右側面にリュウズとボタン。セルラーモデルはリュウズが赤色になっている

watchOS 9による新機能

 Apple Watchの新たな特徴の1つはwatchOS 9で搭載された低電力モードによるバッテリ駆動時間の長時間化。いくつかの機能やセンサーをオフにすることでバッテリ駆動時間を延ばすことができる。同機能はS8以外のApple WatchでもwatchOS 9にアップデートすると利用できるが、S8の場合は通常18時間のバッテリ駆動時間を36時間まで延ばすことができるという。

 また、手首皮膚温を測定して女性の月経周期や排卵日の通知を受け取れる機能や、衝突事故を検知して自動で緊急通報サービスに発信する機能も搭載されている。

 ハードウェアのスペックとしては新たにIP6X等級の防塵性能を搭載したほか、セルラーモデルは国際ローミングにも対応した。

 低電力モード同様、watchOS 9の新機能にも対応。薬やサプリメントを飲む時間を通知する機能や、より詳しい睡眠情報を確認できる睡眠ステージ機能、日本語キーボードなどの機能が加わった。このほかワークアウトモードの機能拡充、文字盤のデザイン追加などもwatchOS 9で行われている。watchOS 9の詳細は別記事を参照して欲しい。

薬の服薬時間を通知する機能

低電力モードでバッテリ駆動時間を長時間化

 Apple Watchではこれまでバッテリを節約する機能として省電力モードが搭載されていたが、これは時計以外の機能をほぼすべてオフにすることでバッテリ駆動時間を延ばす機能だった。これに対してwatchOS 9で新たに搭載された低電力モードは、Apple Watchの基本機能をできるだけ損なうことなくバッテリの駆動時間を延ばす点が違いだ。

 低電力モードはディスプレイを下から上にスワイプし、バッテリ表示をタッチするとオンにできる。低電力モードがオンの場合は画面上部に黄色い丸が表示され、一目でモードが分かるようになっている。なお、バッテリが100%まで充電されると低電力モードは自動で解除されるため、常に低電力モードで使うためには都度手動でオンにする必要がある。

## 提供データ
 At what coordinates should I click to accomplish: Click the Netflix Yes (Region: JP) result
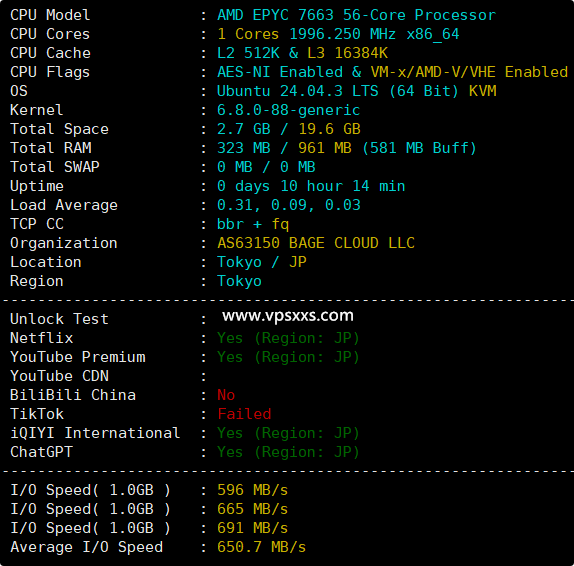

## 問題の説明
Apple Watchに関する原文抜粋のうち、「低電力モードはディスプレイを」から「手動でオンにする必要がある。」までを、一字一句変えずにすべて書き写すこと。

## 解答例
低電力モードはディスプレイを下から上にスワイプし、バッテリ表示をタッチするとオンにできる。低電力モードがオンの場合は画面上部に黄色い丸が表示され、一目でモードが分かるようになっている。なお、バッテリが100%まで充電されると低電力モードは自動で解除されるため、常に低電力モードで使うためには都度手動でオンにする必要がある。